* GOAL OF THE EXERCISE
Print the lines from the line containing "Where should I" through the line containing "This screenshot has height=429, width=677.", exactly as they appear in the records.

* ENTRIES PROVIDED
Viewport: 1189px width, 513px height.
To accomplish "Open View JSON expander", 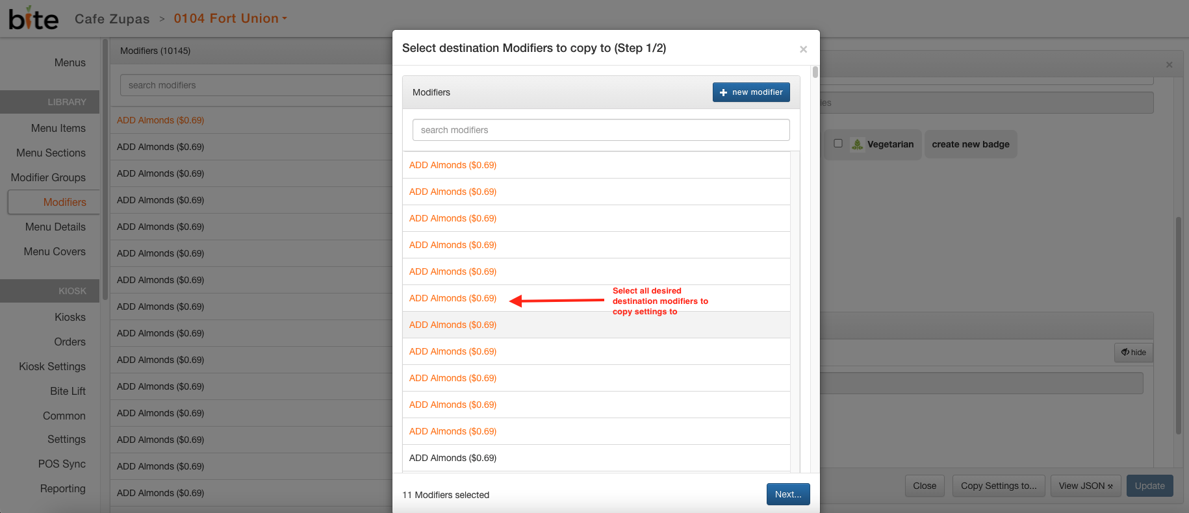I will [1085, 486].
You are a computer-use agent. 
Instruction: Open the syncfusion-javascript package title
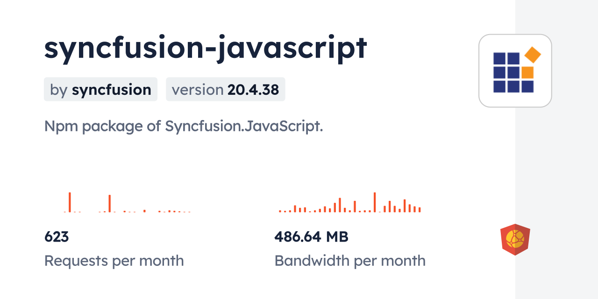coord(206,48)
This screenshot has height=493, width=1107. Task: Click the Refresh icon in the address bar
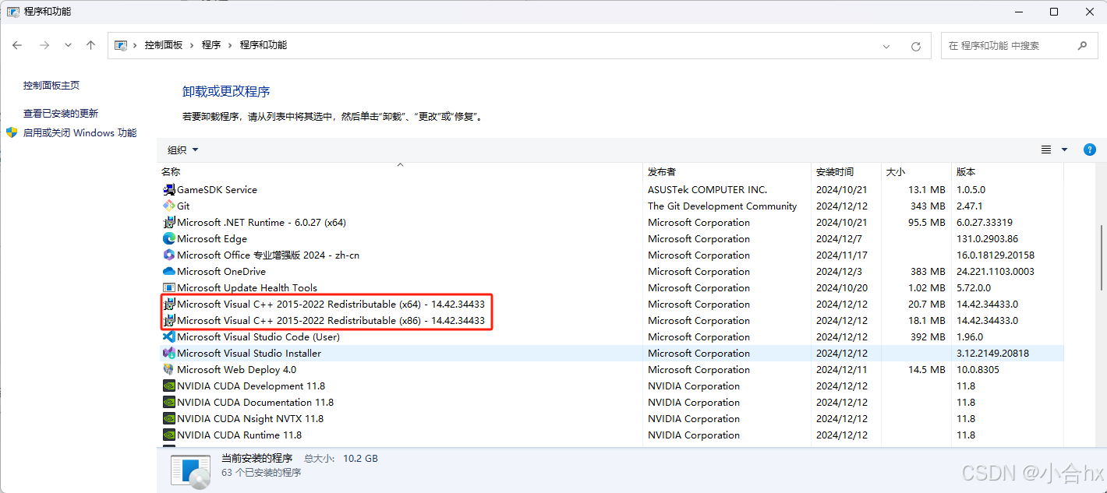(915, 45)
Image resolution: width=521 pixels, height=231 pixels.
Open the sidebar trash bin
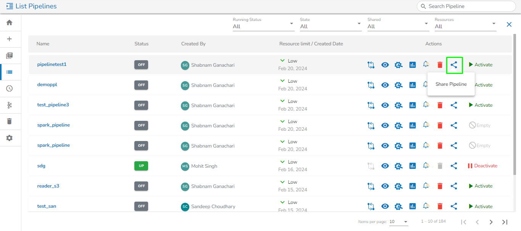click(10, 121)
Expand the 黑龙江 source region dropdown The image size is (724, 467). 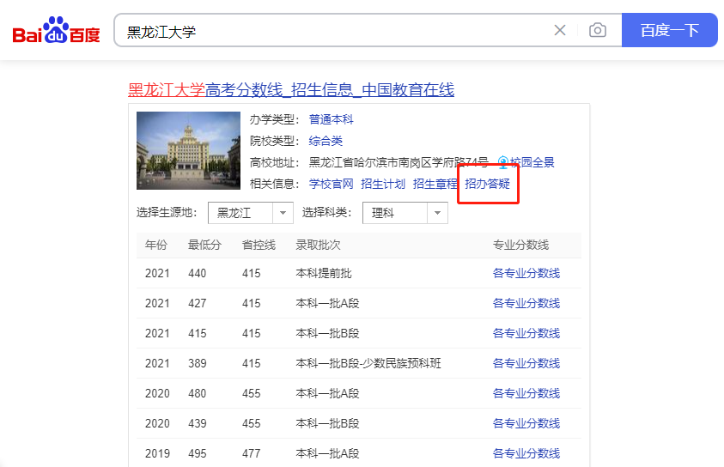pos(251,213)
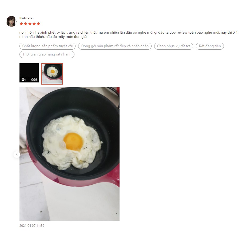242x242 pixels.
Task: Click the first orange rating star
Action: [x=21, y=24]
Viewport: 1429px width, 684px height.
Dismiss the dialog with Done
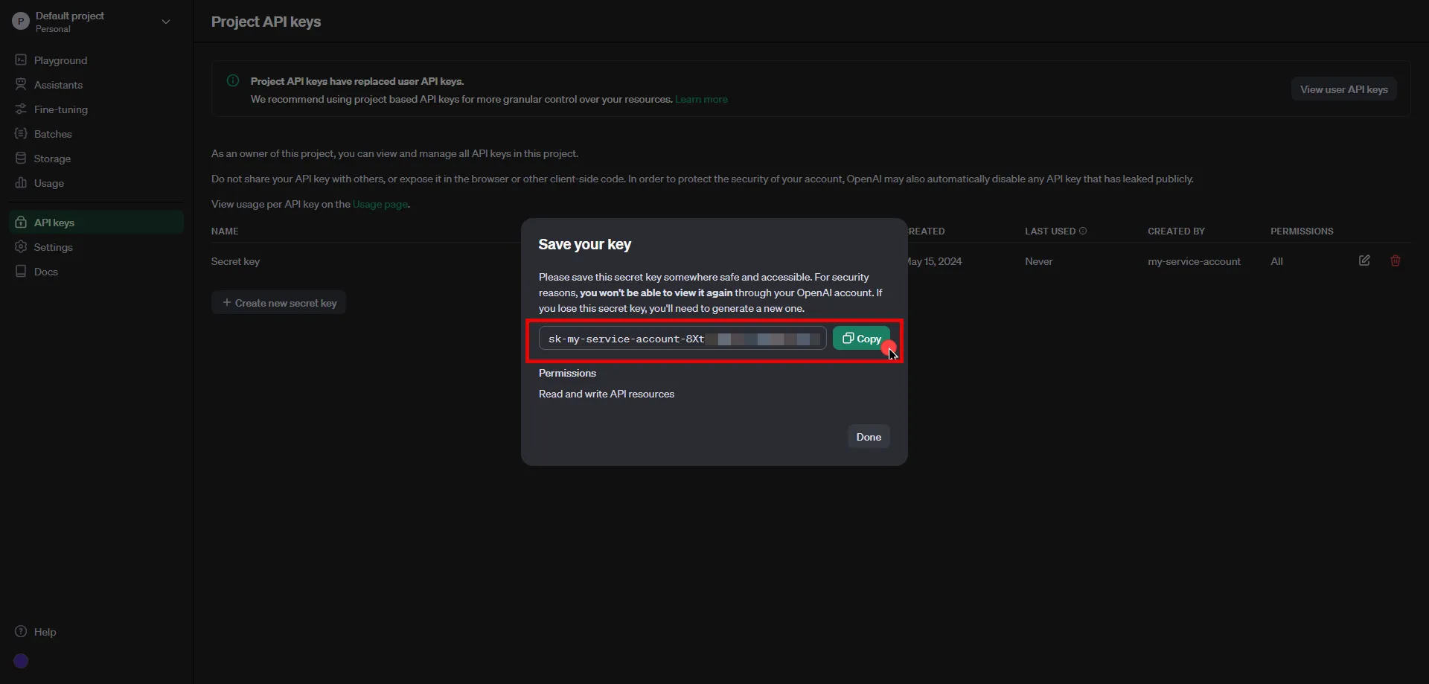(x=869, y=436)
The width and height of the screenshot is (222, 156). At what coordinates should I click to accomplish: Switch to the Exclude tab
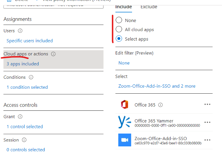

* * *

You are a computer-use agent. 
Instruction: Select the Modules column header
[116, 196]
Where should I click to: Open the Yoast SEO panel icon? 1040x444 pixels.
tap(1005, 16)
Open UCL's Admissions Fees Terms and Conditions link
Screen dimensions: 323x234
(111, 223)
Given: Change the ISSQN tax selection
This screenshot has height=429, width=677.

* WRITTEN ANSWER
Where should I click to: Open the Yoast SEO panel icon? 1040x444 pixels.
tap(1005, 16)
Open UCL's Admissions Fees Terms and Conditions link
Screen dimensions: 323x234
(111, 223)
Given: Change the ISSQN tax selection
This screenshot has height=429, width=677.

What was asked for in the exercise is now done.